Между тем принесли гороховую кашу, такую крутую, что ложка стояла. Я поел без большого аппетита. Не успели мы насытиться, как в комнату вошел пожилой костлявый человек, по виду которого я скоро догадался, что это не простой солдат." Это был фельдфебель.4 Он принес перекинутую через руку солдатскую униформу и, расправив ее на столе, положил поверх нее монету в шесть грошей5 и сказал:

— Это тебе, сынок! Сейчас принесу еще твою порцию хлеба.

— Что значит — «мне»? — удивился я. — От кого, зачем?

— Эй, паренек! Вот тебе амуниция и довольствие. Что еще за вопросы? Ты ведь рекрут.

— Как это так? Почему рекрут? — возразил я. — Помилуй Бог! У меня и в мыслях такого не было. Нет уж! Ни за что на свете! Я — слуга Маркони, вот и все! Такой был уговор, и ничего больше. Да вы у любого спросите!

— А я тебе говорю, парень, что ты — солдат. Уж ты поверь мне. Ничего теперь не попишешь.

Я:

— Ах, если бы здесь был господин Маркони!

Он:

— Не видать тебе его, как своих ушей! Уж лучше быть слугой самого короля, чем какого-то королевского лейтенантика.

С этими словами он удалился.

— Ради Бога, господин Циттеман! — продолжал я. — Что же теперь будет?

— А ничего, сударь, — отвечал тот, — кроме того, что и ты, так же точно как и я, и все эти вот господа, — теперь солдат и, следовательно, все мы братья. И возражать тебе никак не приходится, поскольку иначе угодишь ты на гауптвахту, на хлеб и воду, и закуют тебя там в цепи крест-на-крест, а потом так отделают фухтелями, что только ребрышки затрещат в полное твое удовольствие.

Я:

— Но ведь это бессовестно, безбожно, разрази меня гром!

Он:

— Да уж поверь — иначе не бывает и быть не может.

Я:

— Тогда я пожалуюсь самому королю!

Тут все расхохотались.

Он:

— Ну, до него-то ты ни в жизнь не доберешься.

Я:

— Тогда к кому же мне обратиться?

Он:

— Если тебе так хочется, то — к нашему майору. Только я тебя уверяю, что из этого ровно никакого, никакого проку не будет.

Я:

— И все-таки я попробую, — а вдруг, вдруг да получится?

Солдаты опять стали смеяться. Я же и вправду решил наутро отправиться к майору и расспросить его о моем вероломном хозяине.
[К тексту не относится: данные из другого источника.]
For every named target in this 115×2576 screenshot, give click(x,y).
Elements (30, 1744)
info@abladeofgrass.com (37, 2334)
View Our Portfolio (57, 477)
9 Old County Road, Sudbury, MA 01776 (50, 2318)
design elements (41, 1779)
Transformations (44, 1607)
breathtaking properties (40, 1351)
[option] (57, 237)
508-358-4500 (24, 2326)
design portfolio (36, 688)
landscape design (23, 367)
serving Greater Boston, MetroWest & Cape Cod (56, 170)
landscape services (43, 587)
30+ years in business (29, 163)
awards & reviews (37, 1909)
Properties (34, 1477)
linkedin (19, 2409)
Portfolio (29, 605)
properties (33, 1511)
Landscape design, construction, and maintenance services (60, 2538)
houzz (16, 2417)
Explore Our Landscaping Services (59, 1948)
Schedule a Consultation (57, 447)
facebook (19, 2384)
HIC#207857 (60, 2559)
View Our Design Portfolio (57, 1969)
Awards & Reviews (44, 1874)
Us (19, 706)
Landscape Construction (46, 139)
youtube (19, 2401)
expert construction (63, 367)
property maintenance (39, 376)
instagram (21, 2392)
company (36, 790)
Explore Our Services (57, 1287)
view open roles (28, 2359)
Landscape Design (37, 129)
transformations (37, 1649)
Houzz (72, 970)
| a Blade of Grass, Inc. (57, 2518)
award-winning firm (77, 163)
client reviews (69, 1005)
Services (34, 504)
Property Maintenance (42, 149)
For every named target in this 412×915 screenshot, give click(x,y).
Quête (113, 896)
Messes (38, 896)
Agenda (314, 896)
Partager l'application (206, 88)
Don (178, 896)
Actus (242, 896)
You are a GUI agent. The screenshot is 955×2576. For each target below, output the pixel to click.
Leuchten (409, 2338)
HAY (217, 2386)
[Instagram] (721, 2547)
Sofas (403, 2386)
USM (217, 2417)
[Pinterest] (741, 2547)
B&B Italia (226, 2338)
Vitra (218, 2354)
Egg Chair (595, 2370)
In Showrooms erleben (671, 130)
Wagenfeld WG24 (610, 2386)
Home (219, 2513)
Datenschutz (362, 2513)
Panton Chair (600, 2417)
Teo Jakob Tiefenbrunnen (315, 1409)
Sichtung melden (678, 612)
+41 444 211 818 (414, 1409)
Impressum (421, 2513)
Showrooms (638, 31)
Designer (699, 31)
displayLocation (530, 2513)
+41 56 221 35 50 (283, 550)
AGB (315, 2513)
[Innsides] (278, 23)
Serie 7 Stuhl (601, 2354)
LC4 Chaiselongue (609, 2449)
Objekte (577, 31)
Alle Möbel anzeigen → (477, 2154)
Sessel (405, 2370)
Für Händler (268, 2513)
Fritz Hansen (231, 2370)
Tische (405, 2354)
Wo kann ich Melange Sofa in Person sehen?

Едва дождавшись утра, я попросил показать мне, где он квартирует. Вот это да! Мне показалось, что передо мной королевский дворец, а майор — это король собственной персоной — такой имел он величественный вид. Это был человек огромного роста, с воинственным выражением лица и глазами, горящими, как угли. Меня пробрала дрожь, и я пролепетал, заикаясь:

— Го...господин...м...майор! Я...я с...слуга господина лейтенанта Маркони. Ра...ради эт...того он ме... ме...меня на...нанял и больше ни д...для че...чего. М...можете с...сами его с...спросить. Н...не знаю, г...где он те...теперь. М...мне сказали, что я те...теперь с...со...олдат, хо...хочу я то... то...того или не. ..нет.

— Так-так! — прервал он меня. — А ты, я вижу, парень не промах! Твой благородный хозяин попотчевал нас преотлично, да и тебе наверняка перепало в карман изрядно. Короче, послужи-ка теперь королю. Решено — и никаких разговоров.

Я:

— Но, господин майор...

Он:

— Молчать, парень! А не то пожалеешь!

Я:

— Но ведь я не получил ни письменного расчета, ни наличных денег! Ах, если бы только поговорить мне с хозяином!

Он:

— Теперь тебе его долго не видать. А денег на тебя пошло больше, чем на десятерых. У твоего лейтенанта заведен подробный счетец, и ты там стоишь на первом месте. А бумажку свою ты получишь.

Я:

— Однако же...

Он:

— Пошел вон, недомерок, не то...!

Я:

— Про... про...прошу вас...

Он:

— Убирайся ко всем чертям, каналья!

Тут он как выхватит шпагу, и я опрометью — вон из дома, точно застигнутый тать, и — к себе на квартиру, которую едва нашел от страха и отчаяния.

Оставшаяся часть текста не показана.